Census data also directly determine how many seats each city and state gets in Congress and it’s used for legislative redistricting at the state and local levels, too.
And private developers often use Census data to understand demographics so they can figure out where to locate new development in a way that best meets a particular community’s needs.
"Especially in this difficult economy, it's critical to make sure that we receive every single federal dollar the city is entitled to. To do that, we want to make sure every Chicagoan is counted in the Census," Daley said.
The Mayor reminded residents that by Census workers must keep the information they gather confidential, so there is no need to be afraid of being counted.
At the same time, it is very important for all Chicago residents to understand that Census workers will not and cannot ask for personal information such as social security numbers or bank accounts.
"If someone tells you they are a Census worker and asks for this type of personal information, do not under any circumstances give out that information," Daley said.

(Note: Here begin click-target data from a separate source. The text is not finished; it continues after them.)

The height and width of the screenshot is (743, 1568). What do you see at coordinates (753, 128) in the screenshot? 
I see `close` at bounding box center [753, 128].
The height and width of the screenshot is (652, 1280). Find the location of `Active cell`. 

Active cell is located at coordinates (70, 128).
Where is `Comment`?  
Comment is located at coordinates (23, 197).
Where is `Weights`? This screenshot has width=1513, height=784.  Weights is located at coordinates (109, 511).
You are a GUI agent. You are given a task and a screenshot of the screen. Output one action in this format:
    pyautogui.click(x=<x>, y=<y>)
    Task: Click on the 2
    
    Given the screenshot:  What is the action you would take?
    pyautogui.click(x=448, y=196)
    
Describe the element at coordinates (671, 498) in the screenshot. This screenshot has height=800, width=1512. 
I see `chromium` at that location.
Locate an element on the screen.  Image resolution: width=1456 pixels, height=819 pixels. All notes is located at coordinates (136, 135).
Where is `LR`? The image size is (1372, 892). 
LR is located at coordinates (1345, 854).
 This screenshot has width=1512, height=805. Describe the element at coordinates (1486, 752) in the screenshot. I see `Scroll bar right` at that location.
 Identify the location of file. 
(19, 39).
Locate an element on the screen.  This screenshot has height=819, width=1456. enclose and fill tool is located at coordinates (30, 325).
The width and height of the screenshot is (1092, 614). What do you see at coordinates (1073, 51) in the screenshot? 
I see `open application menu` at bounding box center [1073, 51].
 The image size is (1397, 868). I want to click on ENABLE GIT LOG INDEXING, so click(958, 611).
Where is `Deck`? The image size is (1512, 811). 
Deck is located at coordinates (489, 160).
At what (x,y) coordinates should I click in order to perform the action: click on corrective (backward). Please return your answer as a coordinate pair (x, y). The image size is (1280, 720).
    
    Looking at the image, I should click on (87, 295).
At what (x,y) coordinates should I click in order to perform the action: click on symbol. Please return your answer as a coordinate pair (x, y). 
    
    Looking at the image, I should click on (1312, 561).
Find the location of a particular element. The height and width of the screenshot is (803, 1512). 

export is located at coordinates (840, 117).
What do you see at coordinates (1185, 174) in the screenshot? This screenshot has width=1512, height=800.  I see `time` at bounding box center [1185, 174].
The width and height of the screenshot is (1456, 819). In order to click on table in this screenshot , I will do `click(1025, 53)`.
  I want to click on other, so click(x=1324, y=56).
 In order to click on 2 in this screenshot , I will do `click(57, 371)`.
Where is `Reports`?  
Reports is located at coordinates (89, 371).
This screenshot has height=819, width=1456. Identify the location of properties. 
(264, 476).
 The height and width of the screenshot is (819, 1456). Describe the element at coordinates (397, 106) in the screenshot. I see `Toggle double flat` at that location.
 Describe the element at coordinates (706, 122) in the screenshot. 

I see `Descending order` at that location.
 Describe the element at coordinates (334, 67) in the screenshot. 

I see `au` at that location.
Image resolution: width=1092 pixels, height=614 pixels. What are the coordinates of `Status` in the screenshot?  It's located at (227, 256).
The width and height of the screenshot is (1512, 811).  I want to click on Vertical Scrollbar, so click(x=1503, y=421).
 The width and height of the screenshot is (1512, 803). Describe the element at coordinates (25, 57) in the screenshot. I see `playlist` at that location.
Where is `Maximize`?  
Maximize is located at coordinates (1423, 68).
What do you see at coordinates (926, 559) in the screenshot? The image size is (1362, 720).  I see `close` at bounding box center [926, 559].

The Mayor said the Census Bureau will be hiring in summer and fall to fill office, street operation and administrative functions, but that some positions are available now and the time to apply for them is now.
As of today, three U.S. Census offices are open in Chicago and five more will open by the end of summer.
To apply, residents should visit U.S. Census Bureau and look under the Chicago Regional job listing.
Daley said the City will soon announce the creation of a "Complete Count Committee" that will work over the next year to help raise awareness about the Census and to help reach out to specific populations that have been undercounted in previous Censuses, which is one of the biggest challenges to any Census effort - not only in Chicago but in cities across the nation.
The Committee will help make sure that specific groups, such veterans, ex-offenders, immigrants, the homeless and students know about the Census and complete a questionnaire next spring.
"To assist with the massive effort of communicating with these groups and others, for the first time ever a group of foundations will donate a total of one million dollars to assist with Census outreach activities," the Mayor said.
"These foundations recognize how important a complete and accurate census count is to their own work, and they also recognize that in this tough economy, local governments are short on resources," he said.